KUGİSAKİ NOBARA İLE BİR GÜN

553 21 11
                                    

Bu tarz bölümlerden biraz fazla paylaşmayı düşünüyorum. Burada Tsumugi Momo yerine değilde Y/N şeklinde de okuyabilirsiniz. İyi okumalar. (~‾▿‾)~

Güneşli bir pazar sabahıydı. Gojo-sensei'den görev almamıştık zaten daha 2 gün önce yeni bir görev yerine getirdik. Sıcacık yatağımdan çıkmak istemiyordum. Ama mecburdum. Çünkü nobara'ya alışveriş sözüm vardı. Zahmet edip yatağımdan kalktım. Odanın penceresinden dışarı baktım, maki senpai ve fushigro'nun merdivende oturduklarını gördüm. Konuşuyorlardı. Onları izlemeyi bırakıp odadan çıktım. Lavaboya gidip el ve yüzümü yıkadım. Mutfağa ilerlediğimde nobaranın sofrayı hazırladığını gördüm. Ona yardım ettim. Daha sonra itadori'yi çağırmak için odasına yöneldim. Kapıyı açtım. İçeri girdiğimde yerde dergiler vardı, itadori ise yatakta yüz üstü yatıyordu. Altında kalan dergi katlanmıştı. Odanın camını açıp odayı havalandırdım. İtadori'ye ayağımla dokunarak uyandırmaya çalıştım.
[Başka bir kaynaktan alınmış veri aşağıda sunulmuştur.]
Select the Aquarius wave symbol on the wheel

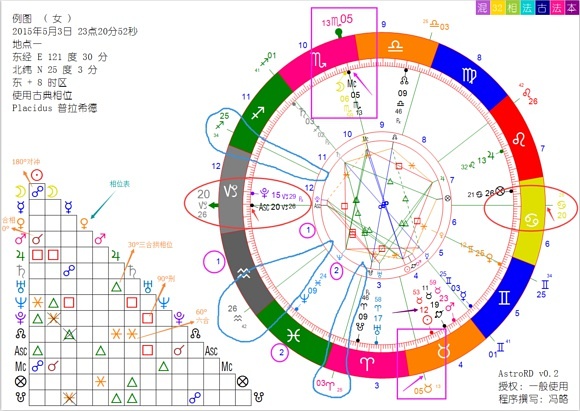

Doğru o bir aptaldı. Böyle uyanmazdı. Kulağının dibinde bağırarak onu uyandırdım. Yerinden fırladı.Bana hem şaşırmış hemde korkmuş biçimde bakarak

İtadori: İnsan böylemi uyandırılır!! Kulak zarım patlayacaktı!

Tsumugi (Y/N): Yarım saattir uyandırmaya çalışıyorum! Sanki kış uykusana dalmışsın.

İtadori gözlerini benden alarak yerdeki dergilere dikti. Yüzü kızardı ve utanarak dergileri topluyordu o sırada da saçma açıklamalar yapıyordu. Kapıya giderek;

Tsumugi (Y/N): Sofra hazır bugün nobara hazırladı.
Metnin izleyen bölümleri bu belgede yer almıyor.